The price of American wheat is skyrocketing. That's good news for thousands of Oklahoma farmers. But, The News On 6's Joshua Brakhage reports it's hard to swallow for everyone else.
Wheat prices have hovered around the $3 mark for the past 15 years. Now, the same wheat is going for more than $12 a bushel, making it the definition of a cash crop.
The fields of green have farmers like David Hermesch seeing green.
"There could be a very handsome profit made for the farmers out here," said farmer David Hermesch.
His son, Michael, was at work Friday fertilizing 500 acres of wheat. With prices four times higher than a year ago, he's expecting his amber waves of grain to turn into solid gold.
"We desperately need a year like this to recoup the losses we've had in the past 10 to 12 years in this area," said farmer David Hermesch.
But, the high prices could spell trouble for someone who's not rolling in the dough, like area bakeries.
Flour prices are rising faster than the yeast. Rick Miller says Ferrell Family Bread is paying double or triple for flour.
The cost of cakes at Merritt's Bakeries are going up, too. Managers say they're losing thousands of dollars a week.
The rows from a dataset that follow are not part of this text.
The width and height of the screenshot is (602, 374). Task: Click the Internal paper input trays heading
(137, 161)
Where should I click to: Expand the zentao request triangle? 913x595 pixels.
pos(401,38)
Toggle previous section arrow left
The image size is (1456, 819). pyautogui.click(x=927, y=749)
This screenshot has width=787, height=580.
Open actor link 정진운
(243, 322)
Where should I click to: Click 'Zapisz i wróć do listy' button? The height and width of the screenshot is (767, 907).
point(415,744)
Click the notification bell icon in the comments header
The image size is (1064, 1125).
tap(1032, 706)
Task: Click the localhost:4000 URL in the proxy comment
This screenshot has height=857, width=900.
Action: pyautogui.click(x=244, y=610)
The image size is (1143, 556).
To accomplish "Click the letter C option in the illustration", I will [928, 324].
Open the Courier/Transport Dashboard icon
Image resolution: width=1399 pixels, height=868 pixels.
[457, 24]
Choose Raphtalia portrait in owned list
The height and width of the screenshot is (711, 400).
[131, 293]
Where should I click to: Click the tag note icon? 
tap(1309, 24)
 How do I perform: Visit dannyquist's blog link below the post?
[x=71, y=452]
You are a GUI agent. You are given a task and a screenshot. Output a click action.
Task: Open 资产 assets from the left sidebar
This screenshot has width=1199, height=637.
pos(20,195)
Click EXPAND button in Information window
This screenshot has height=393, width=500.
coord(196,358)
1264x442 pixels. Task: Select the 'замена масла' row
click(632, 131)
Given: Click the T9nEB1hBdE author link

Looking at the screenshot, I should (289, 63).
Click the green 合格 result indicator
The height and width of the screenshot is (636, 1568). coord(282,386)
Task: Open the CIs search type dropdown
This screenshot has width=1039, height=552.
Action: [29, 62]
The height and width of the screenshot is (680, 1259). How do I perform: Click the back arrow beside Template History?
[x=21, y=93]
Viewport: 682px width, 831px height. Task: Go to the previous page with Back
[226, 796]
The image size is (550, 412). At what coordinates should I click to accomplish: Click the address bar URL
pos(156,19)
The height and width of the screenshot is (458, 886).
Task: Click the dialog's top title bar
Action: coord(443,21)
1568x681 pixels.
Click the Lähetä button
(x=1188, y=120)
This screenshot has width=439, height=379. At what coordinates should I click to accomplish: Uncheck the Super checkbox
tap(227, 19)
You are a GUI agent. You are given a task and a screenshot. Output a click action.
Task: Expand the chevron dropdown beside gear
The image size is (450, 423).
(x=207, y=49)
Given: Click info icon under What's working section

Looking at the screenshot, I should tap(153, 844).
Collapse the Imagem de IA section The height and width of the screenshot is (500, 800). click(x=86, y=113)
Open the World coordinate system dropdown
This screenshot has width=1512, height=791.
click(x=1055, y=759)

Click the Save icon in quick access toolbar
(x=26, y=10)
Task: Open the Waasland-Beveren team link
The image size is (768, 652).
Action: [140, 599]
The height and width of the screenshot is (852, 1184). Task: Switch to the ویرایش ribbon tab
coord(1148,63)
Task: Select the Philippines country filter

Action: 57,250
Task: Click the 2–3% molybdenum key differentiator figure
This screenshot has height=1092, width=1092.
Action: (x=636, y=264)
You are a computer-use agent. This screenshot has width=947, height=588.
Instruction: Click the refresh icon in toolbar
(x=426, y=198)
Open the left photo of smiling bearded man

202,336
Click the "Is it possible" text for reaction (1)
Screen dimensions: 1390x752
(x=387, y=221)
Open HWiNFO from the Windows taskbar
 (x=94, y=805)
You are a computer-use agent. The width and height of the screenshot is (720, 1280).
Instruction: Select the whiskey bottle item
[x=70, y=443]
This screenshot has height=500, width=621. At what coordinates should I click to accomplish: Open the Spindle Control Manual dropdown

Those are costs bread-makers are passing on to bread winners.
"We've had to raise our prices, of course, to keep up. We swallowed the price til the end of the year. We just absorbed it and it got to where we couldn't keep up with it," said Rick Miller with Ferrell Family Bread.
Experts say bread is going up by 12 cents across the board, an average of 20 cents a loaf. Pasta is up almost 20%.
"They understand the price is going up. They see it in the grocery stores. They see it at the gas pump," said Rick Miller with Ferrell Family Bread.
"That money has not come back to the farmer," said farmer David Hermesch.
Hermesch says lot of this extra income is absorbed by commodities traders and never makes it back to farmers in the fields.
"Everyone gets more for processing the product that we grow, but it hasn't been passed down to the farmer. It's our turn," said farmer David Hermesch.
There are reasons why wheat costs so much.
Wheat crops in Australia and Argentina have bombed, creating a world-wide demand for American wheat. Plus, some farmers have stopped growing wheat. Instead, they're subsidized for growing corn and soybeans which can be turned into biofuels.
Agriculture markets are so unpredictable, but the buyer for Merritt's Bakery expects it'll take two to three years for wheat prices to stabilize.